A few weeks ago in our Nov. 18 issue, we wrote about the number of newspapers that had started up - and already begun to fail - following the bankruptcy of the Eagle Times organization last July. I also mentioned the controversy created when the new owners of the Eagle Times newspaper group - the Samples News Group out of Pennsylvania - accepted a $250,000 loan, 75 percent of which was backed by a guarantee from the State of New Hampshire.
There have been more local paper casualties since that column, in fact, one of the new weeklies has already lost its editor after just five issues.
In that November column, we also expressed a deep concern we had at that time about some unethical advertising pricing practices that were beginning to rear their ugly heads. We wrote:
"The last few months have seen some cutthroat and at times questionable pricing practices in the local newspaper advertising world as a handful of papers vie for the limited advertising dollars in this area. More papers will fail, and more jobs will be lost, especially if the practices continue."
We also questioned "how a large, out of the region newspaper chain, now with a quarter million dollar state guaranteed loan to float on, will fit into that mix remains to be seen.
"But I'm sure we'll all be watching with keen interest!"
Well, we've been watching, and it seems the questionable pricing practices are not only continuing, but getting worse. Our clients repeatedly tell us of our competitors coming in and cutting their rates by 40 percent, 60 percent, 70 percent and more in order to get their business. Some clients have been offered free advertising.
We cannot blame a business for accepting these incredibly cheap advertising rates - we're sure we'd do it too if we had a business in this area. When a paper can offer you a half page ad for a third or a quarter of what you'd normally pay, a business would be crazy not to accept, even though those ads are obviously being sold at a loss to the paper.
What we question are the ethics of those sort of sales tactics. We've tried our best to take the high road in this matter for some time now, even changing our name when asked, hoping that the practice would end after the initial startup. It hasn't.
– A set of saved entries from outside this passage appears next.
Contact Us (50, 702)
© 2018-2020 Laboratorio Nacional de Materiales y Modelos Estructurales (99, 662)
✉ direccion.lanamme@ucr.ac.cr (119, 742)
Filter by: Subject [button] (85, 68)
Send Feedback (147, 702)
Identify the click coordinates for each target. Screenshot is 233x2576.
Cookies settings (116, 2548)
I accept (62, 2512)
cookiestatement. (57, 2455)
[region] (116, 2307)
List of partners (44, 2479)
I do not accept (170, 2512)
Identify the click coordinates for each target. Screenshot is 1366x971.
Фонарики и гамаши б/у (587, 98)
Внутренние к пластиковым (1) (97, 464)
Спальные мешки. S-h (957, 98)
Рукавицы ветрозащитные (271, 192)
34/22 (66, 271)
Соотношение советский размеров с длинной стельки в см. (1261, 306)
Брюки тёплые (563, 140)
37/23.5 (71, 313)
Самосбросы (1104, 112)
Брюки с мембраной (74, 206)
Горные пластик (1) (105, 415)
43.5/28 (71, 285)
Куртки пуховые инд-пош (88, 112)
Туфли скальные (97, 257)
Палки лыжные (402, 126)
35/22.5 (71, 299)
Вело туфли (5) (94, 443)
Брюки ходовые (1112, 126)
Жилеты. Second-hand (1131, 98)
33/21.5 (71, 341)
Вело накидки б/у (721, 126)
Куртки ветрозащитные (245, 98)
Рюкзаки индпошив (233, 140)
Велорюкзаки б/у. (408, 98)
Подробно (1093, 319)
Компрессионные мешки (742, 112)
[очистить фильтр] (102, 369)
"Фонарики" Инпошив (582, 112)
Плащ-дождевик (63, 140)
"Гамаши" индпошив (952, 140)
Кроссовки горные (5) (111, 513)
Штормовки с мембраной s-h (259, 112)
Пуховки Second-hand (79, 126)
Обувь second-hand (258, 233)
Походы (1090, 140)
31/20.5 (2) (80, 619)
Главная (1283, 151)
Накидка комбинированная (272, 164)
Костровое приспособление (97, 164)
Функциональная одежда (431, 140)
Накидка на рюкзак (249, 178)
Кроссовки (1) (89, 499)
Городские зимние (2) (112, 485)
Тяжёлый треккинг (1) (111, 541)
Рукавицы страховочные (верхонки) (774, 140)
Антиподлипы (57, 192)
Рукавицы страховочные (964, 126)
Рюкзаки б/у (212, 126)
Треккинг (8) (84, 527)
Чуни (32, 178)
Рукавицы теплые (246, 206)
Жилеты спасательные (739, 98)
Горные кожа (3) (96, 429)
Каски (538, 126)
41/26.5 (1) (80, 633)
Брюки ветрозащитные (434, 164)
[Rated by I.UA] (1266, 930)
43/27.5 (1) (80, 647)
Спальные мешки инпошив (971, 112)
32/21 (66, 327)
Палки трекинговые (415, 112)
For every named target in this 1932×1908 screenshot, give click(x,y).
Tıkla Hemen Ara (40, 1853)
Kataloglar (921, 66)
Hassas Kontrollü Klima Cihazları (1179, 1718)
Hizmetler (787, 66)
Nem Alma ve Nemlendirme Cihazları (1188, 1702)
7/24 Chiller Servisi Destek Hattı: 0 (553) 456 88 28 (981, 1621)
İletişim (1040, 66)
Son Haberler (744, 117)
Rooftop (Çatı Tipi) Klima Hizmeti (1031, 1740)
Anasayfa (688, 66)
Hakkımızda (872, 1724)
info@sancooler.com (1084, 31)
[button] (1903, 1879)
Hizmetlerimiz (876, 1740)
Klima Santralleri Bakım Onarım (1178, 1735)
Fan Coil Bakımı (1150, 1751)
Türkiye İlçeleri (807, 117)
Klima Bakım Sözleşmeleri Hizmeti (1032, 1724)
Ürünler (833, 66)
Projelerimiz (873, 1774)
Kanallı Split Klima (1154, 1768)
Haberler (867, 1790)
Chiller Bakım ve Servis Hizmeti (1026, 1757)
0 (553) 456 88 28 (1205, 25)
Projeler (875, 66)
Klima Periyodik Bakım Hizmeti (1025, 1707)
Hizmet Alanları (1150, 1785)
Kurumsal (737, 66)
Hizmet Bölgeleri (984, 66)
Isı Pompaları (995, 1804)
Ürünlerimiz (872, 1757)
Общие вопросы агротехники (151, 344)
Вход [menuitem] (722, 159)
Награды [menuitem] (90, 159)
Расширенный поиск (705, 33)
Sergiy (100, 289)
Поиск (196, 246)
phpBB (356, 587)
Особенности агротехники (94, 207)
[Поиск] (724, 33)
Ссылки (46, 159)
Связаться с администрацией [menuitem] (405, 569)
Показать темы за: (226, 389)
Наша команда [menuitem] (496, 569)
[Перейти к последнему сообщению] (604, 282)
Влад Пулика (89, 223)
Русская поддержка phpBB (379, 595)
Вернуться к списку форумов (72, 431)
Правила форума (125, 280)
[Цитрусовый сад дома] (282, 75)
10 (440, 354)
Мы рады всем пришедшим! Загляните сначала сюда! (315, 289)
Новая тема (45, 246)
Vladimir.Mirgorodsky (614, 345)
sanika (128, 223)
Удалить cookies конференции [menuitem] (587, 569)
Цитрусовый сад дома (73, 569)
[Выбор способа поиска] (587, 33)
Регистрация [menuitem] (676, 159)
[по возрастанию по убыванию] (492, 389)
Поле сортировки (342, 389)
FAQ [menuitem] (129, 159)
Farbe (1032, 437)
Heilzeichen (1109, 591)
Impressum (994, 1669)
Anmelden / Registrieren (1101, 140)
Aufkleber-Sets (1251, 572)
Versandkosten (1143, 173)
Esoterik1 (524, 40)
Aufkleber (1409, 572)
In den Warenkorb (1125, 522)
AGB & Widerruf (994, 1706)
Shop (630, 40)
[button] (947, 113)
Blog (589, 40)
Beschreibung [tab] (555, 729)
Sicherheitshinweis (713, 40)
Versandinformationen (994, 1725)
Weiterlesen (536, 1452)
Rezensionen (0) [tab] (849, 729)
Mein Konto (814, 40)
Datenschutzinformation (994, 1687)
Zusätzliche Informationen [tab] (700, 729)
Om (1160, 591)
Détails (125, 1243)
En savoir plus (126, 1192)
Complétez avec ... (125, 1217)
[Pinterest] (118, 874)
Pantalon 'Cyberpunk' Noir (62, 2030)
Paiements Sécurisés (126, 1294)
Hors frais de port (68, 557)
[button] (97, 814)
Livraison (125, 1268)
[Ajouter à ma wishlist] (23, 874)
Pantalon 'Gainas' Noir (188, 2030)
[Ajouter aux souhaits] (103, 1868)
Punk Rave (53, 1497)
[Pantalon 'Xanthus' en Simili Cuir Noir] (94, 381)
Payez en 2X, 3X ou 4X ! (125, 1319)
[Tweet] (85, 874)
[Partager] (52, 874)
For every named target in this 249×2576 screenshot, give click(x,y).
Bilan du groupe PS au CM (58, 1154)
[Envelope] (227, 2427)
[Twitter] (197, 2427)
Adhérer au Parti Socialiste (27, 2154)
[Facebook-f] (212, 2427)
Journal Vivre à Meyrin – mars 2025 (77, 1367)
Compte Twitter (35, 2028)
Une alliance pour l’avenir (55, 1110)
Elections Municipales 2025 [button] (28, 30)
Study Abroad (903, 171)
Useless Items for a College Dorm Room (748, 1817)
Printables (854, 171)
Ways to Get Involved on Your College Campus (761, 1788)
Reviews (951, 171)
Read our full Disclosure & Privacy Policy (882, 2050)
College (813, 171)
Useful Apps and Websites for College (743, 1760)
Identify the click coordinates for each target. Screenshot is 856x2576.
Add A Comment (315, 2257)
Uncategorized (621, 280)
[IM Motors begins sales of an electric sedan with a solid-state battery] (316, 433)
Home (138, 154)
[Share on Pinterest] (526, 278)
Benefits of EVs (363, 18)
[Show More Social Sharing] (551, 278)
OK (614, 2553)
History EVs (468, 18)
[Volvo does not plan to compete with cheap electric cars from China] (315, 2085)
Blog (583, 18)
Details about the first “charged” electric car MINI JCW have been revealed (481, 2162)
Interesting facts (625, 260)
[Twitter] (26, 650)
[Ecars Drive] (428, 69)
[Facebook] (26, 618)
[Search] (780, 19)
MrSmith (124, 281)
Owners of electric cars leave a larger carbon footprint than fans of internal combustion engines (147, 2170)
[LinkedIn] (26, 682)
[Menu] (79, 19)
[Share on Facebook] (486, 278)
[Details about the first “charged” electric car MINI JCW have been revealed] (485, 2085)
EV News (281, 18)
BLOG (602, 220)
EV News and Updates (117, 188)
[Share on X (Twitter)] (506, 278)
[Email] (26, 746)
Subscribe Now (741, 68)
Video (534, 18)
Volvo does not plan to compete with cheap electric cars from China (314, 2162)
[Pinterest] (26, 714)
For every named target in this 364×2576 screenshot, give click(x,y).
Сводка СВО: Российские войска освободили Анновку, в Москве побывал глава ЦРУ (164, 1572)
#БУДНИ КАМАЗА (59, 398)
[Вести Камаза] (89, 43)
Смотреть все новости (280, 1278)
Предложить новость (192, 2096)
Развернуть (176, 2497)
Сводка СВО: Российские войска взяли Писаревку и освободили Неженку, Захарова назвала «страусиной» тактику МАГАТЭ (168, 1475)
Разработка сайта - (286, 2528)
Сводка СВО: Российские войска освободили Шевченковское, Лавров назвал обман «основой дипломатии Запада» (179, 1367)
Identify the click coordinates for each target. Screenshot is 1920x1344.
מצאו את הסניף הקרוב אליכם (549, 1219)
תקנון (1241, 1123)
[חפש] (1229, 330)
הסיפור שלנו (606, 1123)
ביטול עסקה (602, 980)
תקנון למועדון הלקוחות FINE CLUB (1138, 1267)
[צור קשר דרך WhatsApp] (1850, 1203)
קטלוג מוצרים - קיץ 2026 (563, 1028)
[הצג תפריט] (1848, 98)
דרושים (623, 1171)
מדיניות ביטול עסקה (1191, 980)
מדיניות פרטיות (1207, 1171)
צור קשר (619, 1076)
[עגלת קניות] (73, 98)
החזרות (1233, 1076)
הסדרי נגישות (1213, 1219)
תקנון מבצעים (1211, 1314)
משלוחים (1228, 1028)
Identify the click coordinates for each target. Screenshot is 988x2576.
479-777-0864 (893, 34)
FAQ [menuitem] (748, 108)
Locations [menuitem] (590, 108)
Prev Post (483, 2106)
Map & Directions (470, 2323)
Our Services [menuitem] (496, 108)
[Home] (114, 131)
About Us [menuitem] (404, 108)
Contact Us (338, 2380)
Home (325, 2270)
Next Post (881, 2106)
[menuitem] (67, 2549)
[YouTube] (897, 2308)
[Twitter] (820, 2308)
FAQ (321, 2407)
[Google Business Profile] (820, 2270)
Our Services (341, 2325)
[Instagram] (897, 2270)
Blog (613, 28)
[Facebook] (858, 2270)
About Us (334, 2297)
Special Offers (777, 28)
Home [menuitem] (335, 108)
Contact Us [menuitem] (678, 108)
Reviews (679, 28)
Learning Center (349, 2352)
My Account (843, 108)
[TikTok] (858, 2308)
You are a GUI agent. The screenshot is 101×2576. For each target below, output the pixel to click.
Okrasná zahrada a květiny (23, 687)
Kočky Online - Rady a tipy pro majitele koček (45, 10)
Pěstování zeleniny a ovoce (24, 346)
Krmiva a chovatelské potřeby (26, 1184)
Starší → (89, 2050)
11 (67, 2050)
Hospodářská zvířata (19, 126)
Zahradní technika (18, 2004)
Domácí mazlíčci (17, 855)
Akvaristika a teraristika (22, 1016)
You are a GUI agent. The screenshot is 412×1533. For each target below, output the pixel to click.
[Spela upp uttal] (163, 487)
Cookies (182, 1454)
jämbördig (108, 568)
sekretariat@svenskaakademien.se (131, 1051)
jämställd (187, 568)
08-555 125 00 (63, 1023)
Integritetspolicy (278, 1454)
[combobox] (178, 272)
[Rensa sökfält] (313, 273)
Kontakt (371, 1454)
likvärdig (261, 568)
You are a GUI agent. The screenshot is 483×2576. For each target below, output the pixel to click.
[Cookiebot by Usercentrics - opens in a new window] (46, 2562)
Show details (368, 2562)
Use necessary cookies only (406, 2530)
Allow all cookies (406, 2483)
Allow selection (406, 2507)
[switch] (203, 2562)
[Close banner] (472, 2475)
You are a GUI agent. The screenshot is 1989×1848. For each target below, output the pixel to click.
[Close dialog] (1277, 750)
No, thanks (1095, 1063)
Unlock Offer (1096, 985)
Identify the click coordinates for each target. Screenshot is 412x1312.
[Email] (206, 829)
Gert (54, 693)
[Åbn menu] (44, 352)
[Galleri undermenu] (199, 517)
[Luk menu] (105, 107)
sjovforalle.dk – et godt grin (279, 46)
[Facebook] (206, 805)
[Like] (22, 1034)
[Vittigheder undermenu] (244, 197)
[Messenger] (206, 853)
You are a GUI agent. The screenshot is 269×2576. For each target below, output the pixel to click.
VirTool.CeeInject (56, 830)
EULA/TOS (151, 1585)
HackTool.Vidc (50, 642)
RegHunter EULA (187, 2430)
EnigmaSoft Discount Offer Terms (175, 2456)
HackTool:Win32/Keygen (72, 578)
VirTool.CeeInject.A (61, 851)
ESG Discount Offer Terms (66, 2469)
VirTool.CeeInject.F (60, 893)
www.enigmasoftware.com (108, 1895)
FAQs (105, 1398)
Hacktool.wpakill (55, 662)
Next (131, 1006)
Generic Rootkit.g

We question the ethics of accepting a state-backed loan, then using the money to run the business at a loss in order to undercut and put down the competition. Even using a large company's deep pockets to fund a practice like that is, if not unethical, certainly unprofessional. Too many in society today have lost respect for good, fair competition and a "win at all cost" attitude seems to be prevailing more often then not.
Most of the other papers that have started up here have done it ethically, with incredibly hard work and the professionalism to produce a high quality product, and that's what we've been trying to do, with limited finances. We've tried to compete on a level playing field, letting the quality of our paper and the professionalism of our staff speak for us.
Almost to a person, every member of this staff has rejected multiple and very generous offers to depart the Outlook and jump ship. We feel we've started something special here, in returning this paper to an independent Vermont ownership, and our team is committed to see it through together.
We don't mind the competition. Not at all. In fact, we thrive on it. We feel the Green Mountain Outlook is the most professional, highest quality weekly in the region, and it's only going to get better. We work very hard at that, and we know that area businesses and our readers can see it.
All we ask is that we all compete honestly, ethically and professionally. Let's keep the playing field level.